Minuscule Schubert Varieties and Mirror Symmetry

TL;DR

This paper explores mirror symmetry for Calabi-Yau 3-folds within minuscule Schubert varieties, identifying new examples and calculating their invariants through degenerations to Hibi toric varieties.

Contribution

It introduces a new smooth Calabi-Yau 3-fold in a Schubert variety of the Cayley plane and analyzes its topological invariants and mirror symmetry properties.

Findings

List of all possible Calabi-Yau 3-folds in this setting.

Discovery of a new Calabi-Yau 3-fold with Picard number one.

Calculation of topological invariants and BPS numbers.

Abstract

We consider smooth complete intersection Calabi-Yau 3-folds in minuscule Schubert varieties, and study their mirror symmetry by degenerating the ambient Schubert varieties to Hibi toric varieties.
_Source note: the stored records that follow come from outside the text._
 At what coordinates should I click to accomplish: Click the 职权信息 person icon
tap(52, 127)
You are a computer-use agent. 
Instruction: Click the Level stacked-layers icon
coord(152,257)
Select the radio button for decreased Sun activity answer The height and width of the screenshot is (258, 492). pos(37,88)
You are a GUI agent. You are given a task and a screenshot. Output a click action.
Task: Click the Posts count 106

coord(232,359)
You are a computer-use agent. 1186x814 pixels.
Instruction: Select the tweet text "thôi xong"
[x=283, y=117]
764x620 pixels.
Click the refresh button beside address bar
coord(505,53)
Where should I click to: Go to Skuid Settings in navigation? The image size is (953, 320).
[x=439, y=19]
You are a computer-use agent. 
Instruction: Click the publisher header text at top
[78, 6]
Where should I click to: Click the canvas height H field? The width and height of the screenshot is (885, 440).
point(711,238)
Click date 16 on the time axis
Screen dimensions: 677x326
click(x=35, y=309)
We list all possible Calabi-Yau 3-folds of this type up to deformation equivalences, and find a new example of smooth Calabi-Yau 3-folds of Picard number one; a complete intersection in a locally factorial Schubert variety ${\boldsymbol{\Sigma}}$ of the Cayley plane ${\mathbb{OP}}^2$. We calculate topological invariants and BPS numbers of this Calabi-Yau 3-fold and conjecture that it has a non-trivial Fourier-Mukai partner.